La rencontre se fait à Paris, de façon un peu banale à la sortie d’un parking souterrain, par temps gris. La couleur Marron Black paraît surtout noire et ce n’est pas ici que je vais pouvoir détailler cette nouvelle carrosserie. Je range mes quelques affaires dans le coffre. Celui-ci a très nettement grandi depuis la DB9, passant à 270 litres (173 litres pour la DB9). Puis j’ouvre la portière, qui se lève légèrement, fidèle à la marque.

Un accueillant cocon

J’entre dans le luxueux habitacle tendu de cuir couleur sable et m’installe dans le superbe siège baquet. Ce dernier flatte l’œil avec son option Celestian Perforation autant qu’il moule le dos et les hanches de belle manière. Pour parfaire la position de conduite, les commandes électriques me permettent de tout régler, jusqu’à la largeur de l’assise, offrant ainsi un excellent maintien. Je remarque immédiatement l’espace intérieur en nette hausse par rapport à la DB9 ; que ce soit à la tête ou aux épaules, les grands gabarits sont enfin les bienvenus.

La console centrale, recouverte de laque Noir Piano, est très esthétique et propose des boutons sensitifs que l’on n’a absolument pas envie de toucher de peur d’y laisser des traces de doigts. Ça ne loupera d’ailleurs pas. Plus bas, nous découvrons un pavé tactile ainsi qu’une molette tout droit issus de chez Mercedes. Outre le fait que c’est presque incongru de retrouver exactement le même système que dans une « simple » Classe C – certes habillé de cuir ici – c’est également dommage d’avoir récupéré un système d’infodivertissement que je continue à juger peu ergonomique.

Sur le haut de la console centrale se trouve le bouton « démarrer », que j’actionne enfin, réveillant de façon étonnamment sage le V12. Face à moi, la nouvelle instrumentation digitale s’allume. C’en est fini des deux compteurs aux aiguilles inversées. Pour autant, c’est une réussite esthétique en plus d’être parfaitement lisible.

Je me mets en mode automatique et entame ma sortie de Paris en direction de la Sologne, au sud d’Orléans.

Presque une citadine

Le mode GT est parfait pour une utilisation souple. Le moteur se montre discret, le confort bien présent en dépit d’un amortissement un peu ferme, la direction souple et précise et la boîte automatique douce. Malgré des dimensions conséquentes et une puissance disponible impressionnante, la DB11 se conduit avec une facilité déconcertante, se jouant des pavés et des affres de la conduite urbaine. Je suis bien installé dans mon cocon à l’insonorisation parfaite, préservé de la cacophonie qui se joue dehors, profitant de l’impressionnant système audio Bang & Olufsen BeoSound de 1 000 watts.

Je m’échappe rapidement de la ville pour lancer la GT sur l’autoroute.
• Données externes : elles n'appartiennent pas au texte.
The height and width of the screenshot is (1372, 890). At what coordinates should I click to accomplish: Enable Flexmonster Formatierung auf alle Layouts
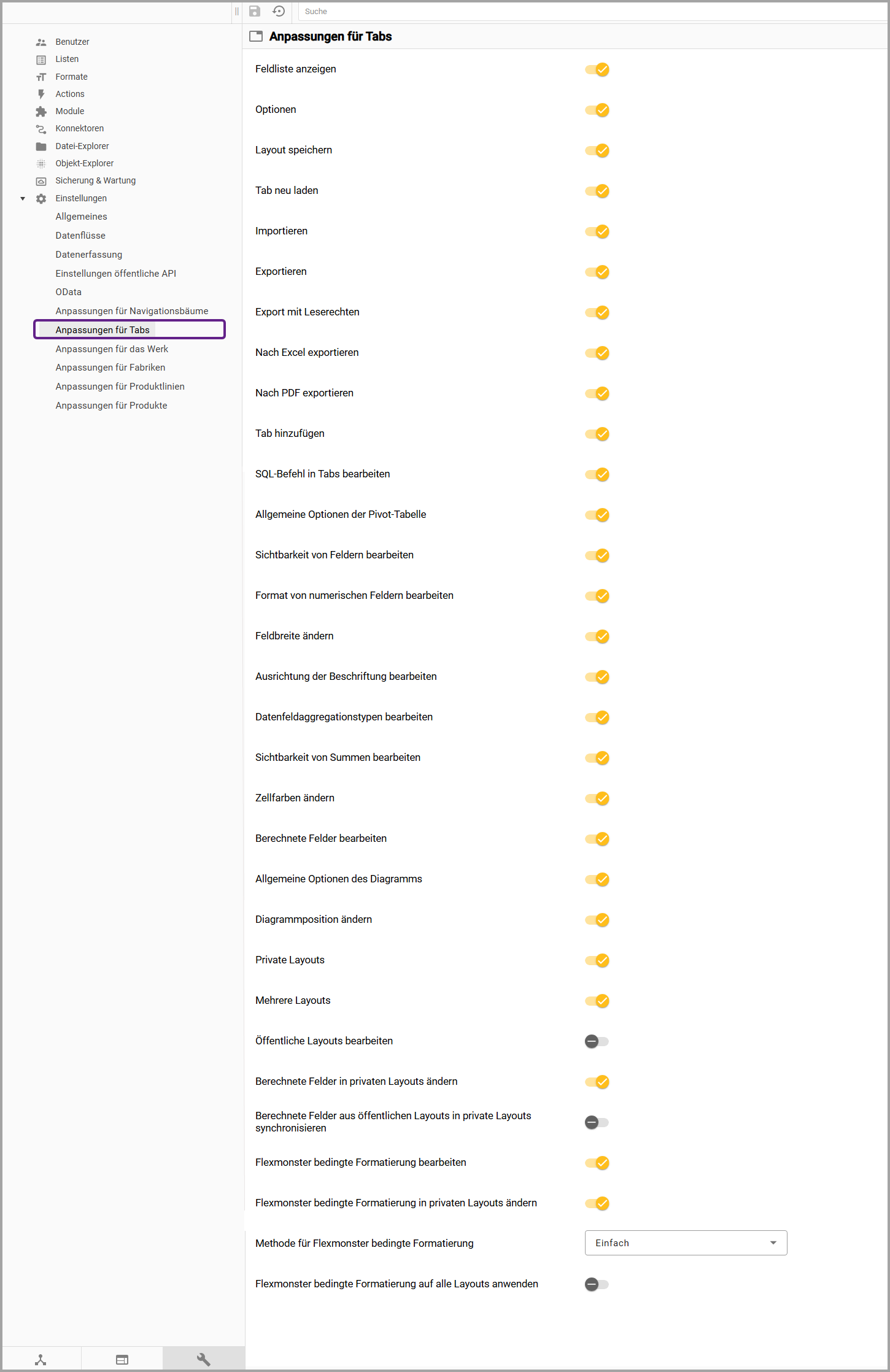(597, 1284)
Là encore, le mode GT s’impose. L’Anglaise semble dans son élément, filant sur le bitume parfait avec une stabilité à toute épreuve. Néanmoins, il est temps de voir ce dont le coupé est capable sur les routes sinueuses qui me mèneront de la Sologne au Sénonais.
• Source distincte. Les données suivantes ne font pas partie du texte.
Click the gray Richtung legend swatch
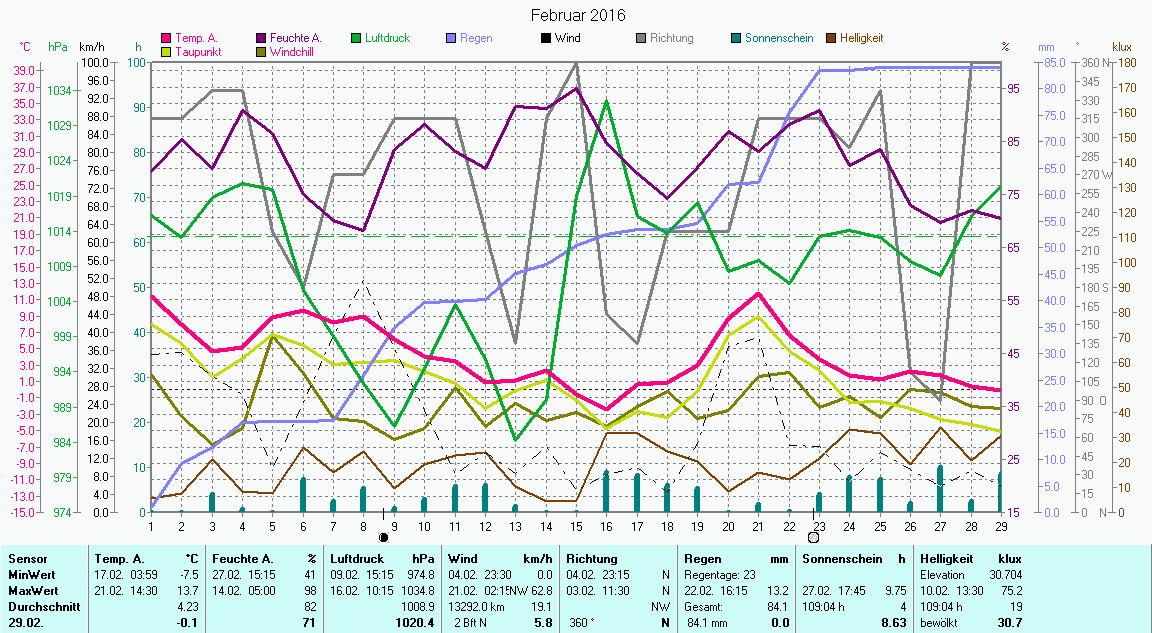The image size is (1152, 633). pyautogui.click(x=641, y=39)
Le changement dans la continuité

Mais avant ça, je me gare et sors enfin admirer les lignes fluides et musculeuses de mon destrier. Du premier coup d’œil nous reconnaissons une Aston Martin, sans doute de trop pour certains qui pourraient juger l’évolution encore frileuse. Pourtant, tout a changé, tout a évolué, de l’avant plus présent avec ses feux pleins de caractère aux ailes larges en passant par le profil très fluide et l’arrière fuyant. À l’arrière, justement, la forme des feux confère beaucoup de force avec cette impression de largeur accentuée. Aston Martin a su dynamiser son dessin, apportant du tempérament sans tomber dans l’excès, se hissant avec jouissance au-dessus du vulgaire et offrant toujours cet ineffable pouvoir de séduction. Une dernière vue sur l’arrière et ses deux sorties d’échappement me rappelle que je n’ai toujours pas profité de leurs vocalises.
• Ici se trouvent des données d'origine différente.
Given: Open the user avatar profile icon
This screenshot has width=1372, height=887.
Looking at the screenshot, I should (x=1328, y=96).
Patience et longueur de temps font plus que force ni que rage

J’enclenche donc le mode Sport + tant pour l’amortissement que pour le moteur. Ce dernier se fait immédiatement plus volubile et tonne d’un air grave et puissant. Les 608 ch issus des 12 cylindres gavés par deux turbos sont prêts à répondre à la moindre de mes sollicitations. La boîte automatique ZF à 8 rapports se fait plus réactive, mais je décide de passer en mode manuel, via les palettes au volant.

Les près de deux tonnes en ordre de marche, essayeur inclus, se font totalement oublier tant les 700 Nm de couple, disponibles dès 1 500 tr/min, dispensent une force omniprésente. Presque trop d’ailleurs, la pédale de droite devient un objet à manier avec une certaine délicatesse. Je ne me retrouve pas au volant d’une de ces voitures modernes de plus de 500 ch où la puissance passe au sol, quelle que soit la pression sur l’accélérateur. Avec la DB11, un appui trop franc est sanctionné d’une dérobade du train arrière, rattrapé par les aides tant qu’elles ne sont pas désactivées. Il y a chez la DB11 de l’atavisme, un rappel étonnant au comportement de la rarissime Aston Martin V8 Vantage V600 Le Mans, disparu depuis.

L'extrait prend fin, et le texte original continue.